═════ SUPPLIED MATERIAL ═════

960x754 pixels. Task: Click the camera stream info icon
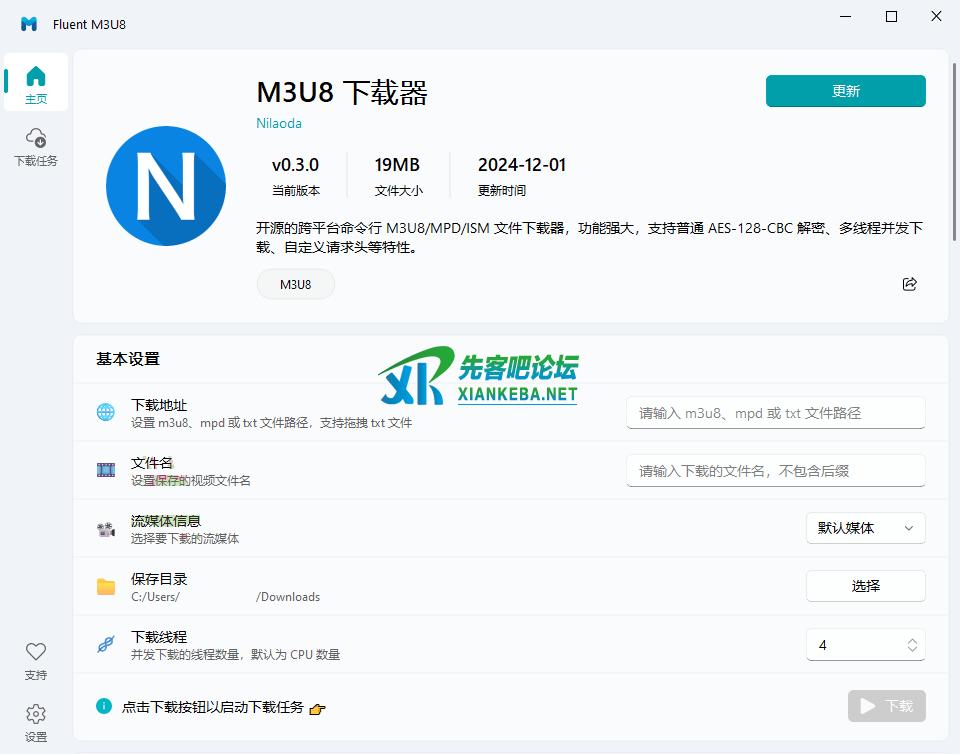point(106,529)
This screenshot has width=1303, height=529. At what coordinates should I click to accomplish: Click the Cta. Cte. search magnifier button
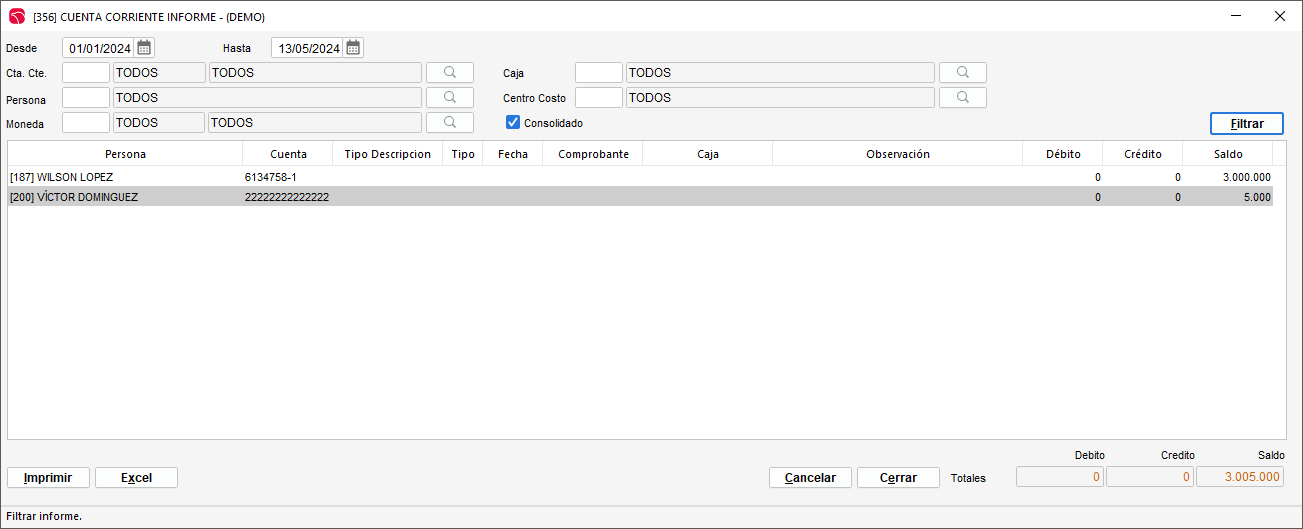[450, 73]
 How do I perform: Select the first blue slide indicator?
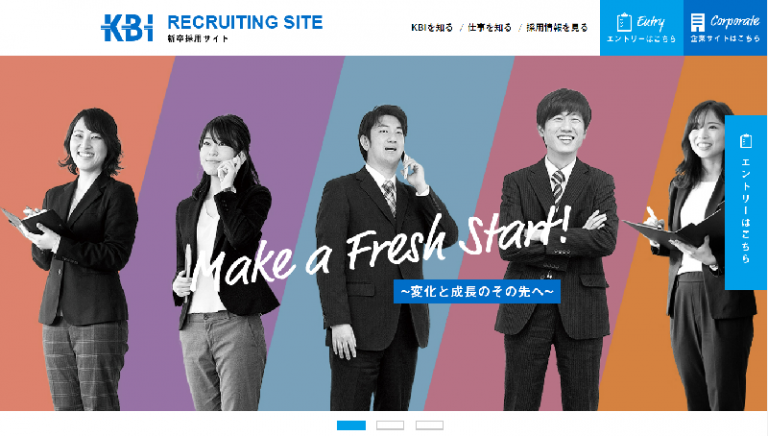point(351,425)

═════

EXERCISE TASK —
Rescale the records: write every line out again, requests included, but leave out the pictures. Multiply each coordinate in the answers by 0.75 and round it to a whole number, with halves rounded up.

SOLVED EXERCISE —
960x754 pixels. Task: Click the camera stream info icon
point(80,397)
This screenshot has width=1303, height=529. At what coordinates should I click to accomplish: Click the Cta. Cte. search magnifier button
[338, 55]
 How do I perform: Select the first blue slide indicator?
point(263,319)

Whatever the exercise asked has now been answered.